There are really two types of efficiency. One is how well you use to juice you do draw to heat the water and the other is how much juice you need to draw in the first place in order to achieve the same temperature increase. Existing electric heaters may well be close to 99% efficient as far as using the electricity they draw to heat water. And in that area it obviously would be very hard to improve. There can technically be no improvement really.
But there could be an improvement in how much energy is drawn in the first place and this would be mainly due to the way the energy is transfered from the device to the water. The heating elements in a traditional heater may have to get far far hotter than the water itself just because they don't come in contact with all the water at once, just a small layer of molecules.
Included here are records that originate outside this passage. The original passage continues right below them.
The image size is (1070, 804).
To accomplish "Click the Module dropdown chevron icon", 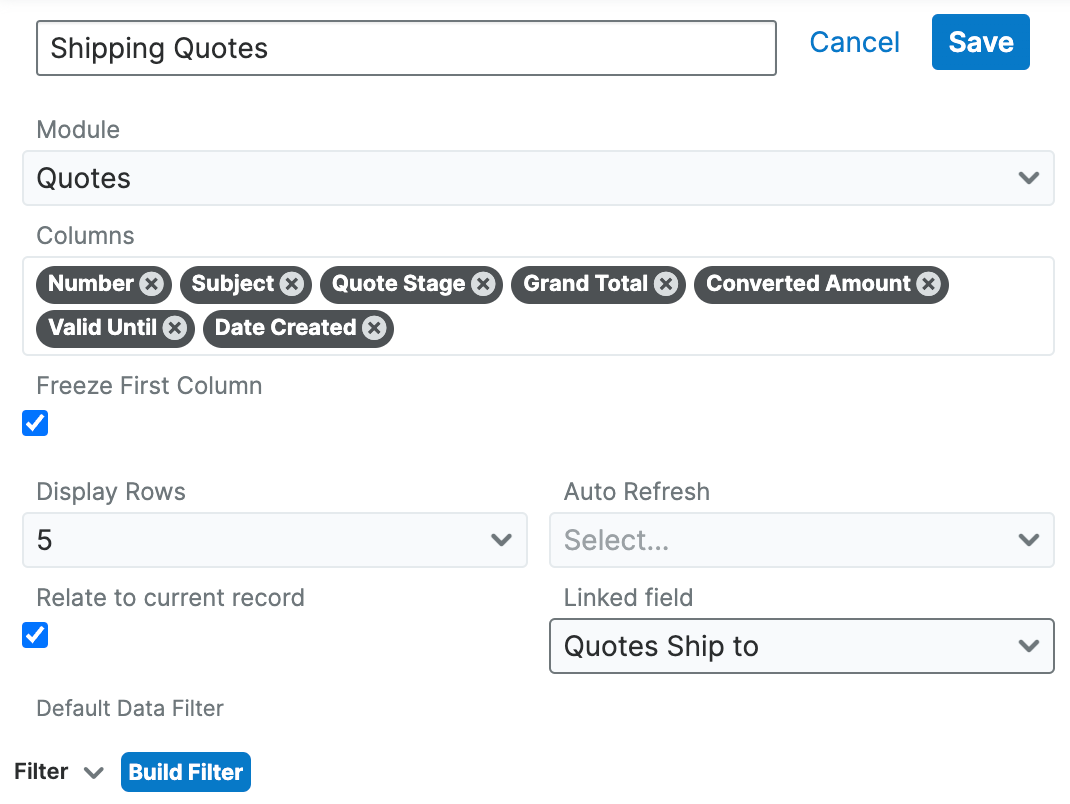I will pos(1028,178).
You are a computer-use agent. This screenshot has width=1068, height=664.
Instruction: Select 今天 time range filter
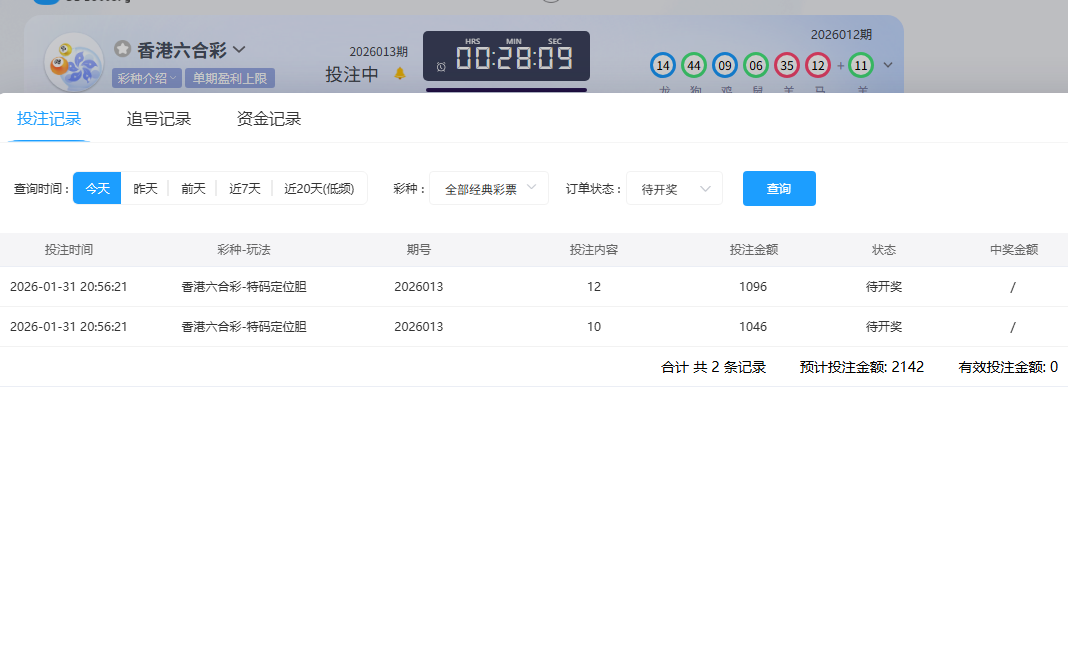pos(97,188)
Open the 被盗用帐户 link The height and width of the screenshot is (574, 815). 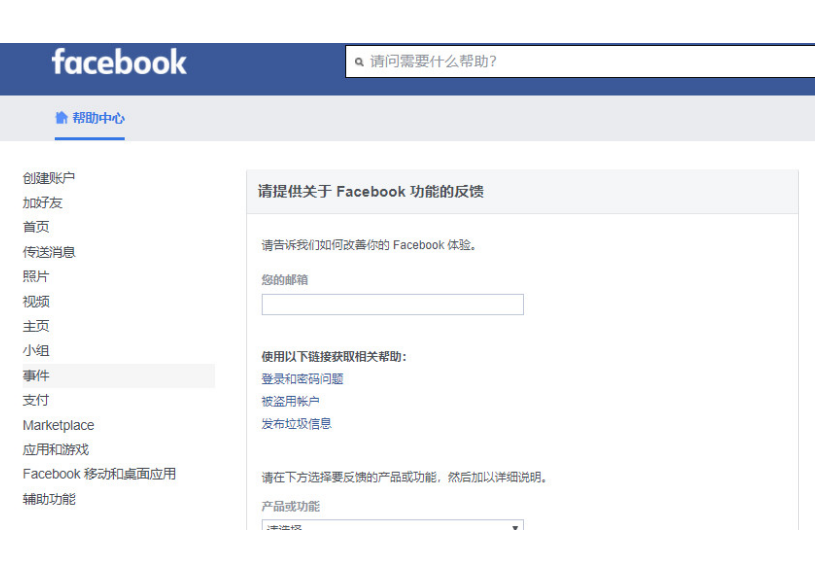pos(290,401)
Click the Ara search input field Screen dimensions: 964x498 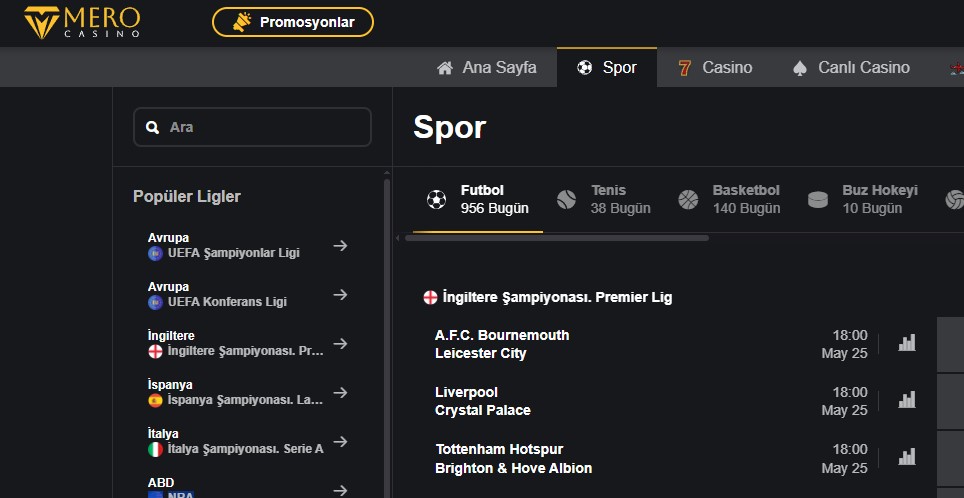point(264,128)
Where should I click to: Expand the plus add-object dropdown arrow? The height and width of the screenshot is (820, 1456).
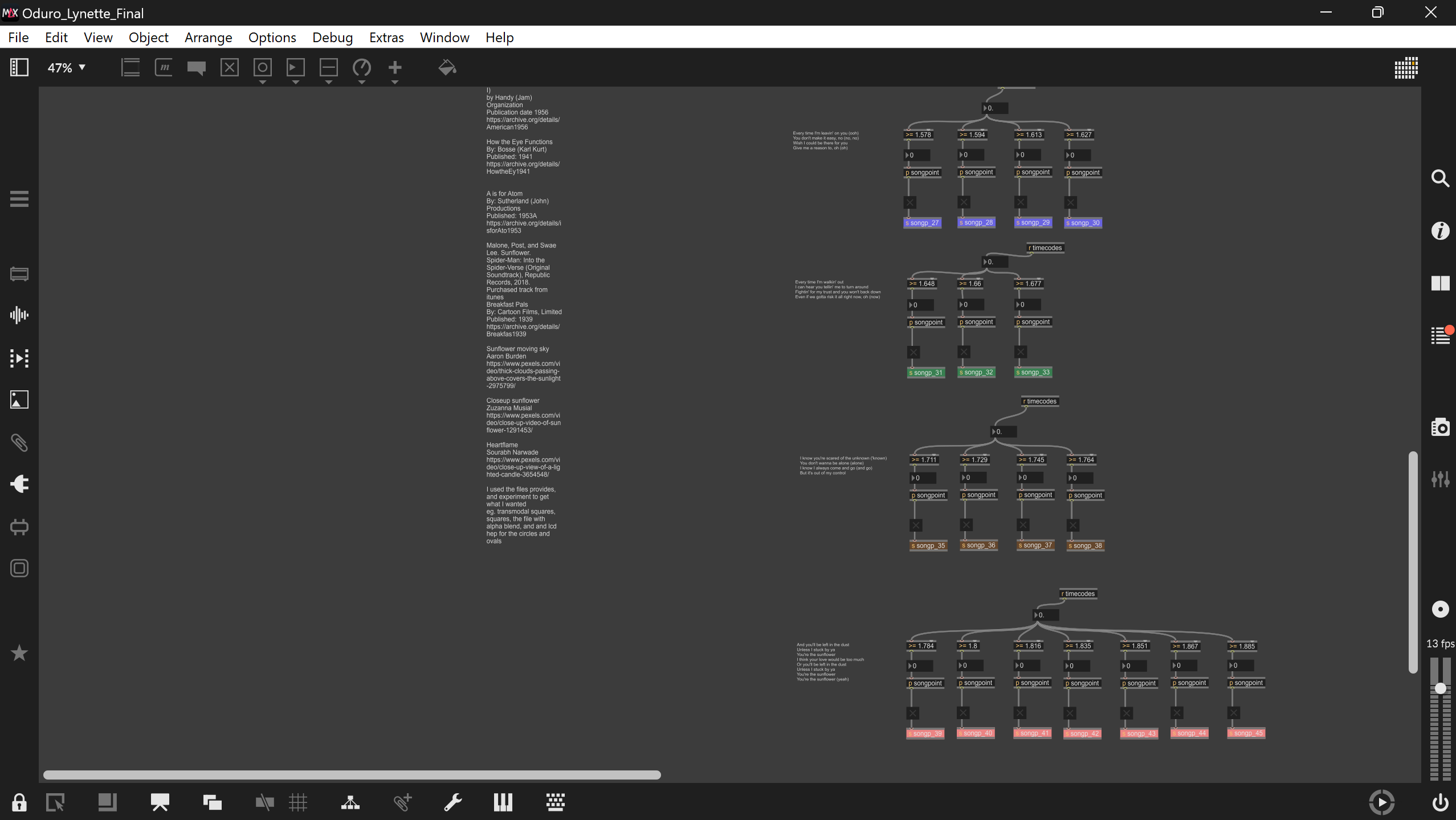tap(394, 83)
The magnetron will transfer energy directly to the entire mass of the water which might make it less wasteful. And once you switch the water off you are left with some very hot heating elements that have energy in them never used at the tap as hot water.
I guess using an electric oven vs a microwave to heat a gallon of water by a number of degrees is a fairly good example. They both transfer 99% of the energy they draw into heat but I'm fairly sure the oven will use more watts hour at the end and also take longer.
Maybe I am wrong as to the details but there definitely has to be some fundamental reason why transferring the energy as microwaves is better than through contact, otherwise there would be no reason at all to bother developing a microwave heater. Well other than some minor advantages like less corrosion. And they would know that.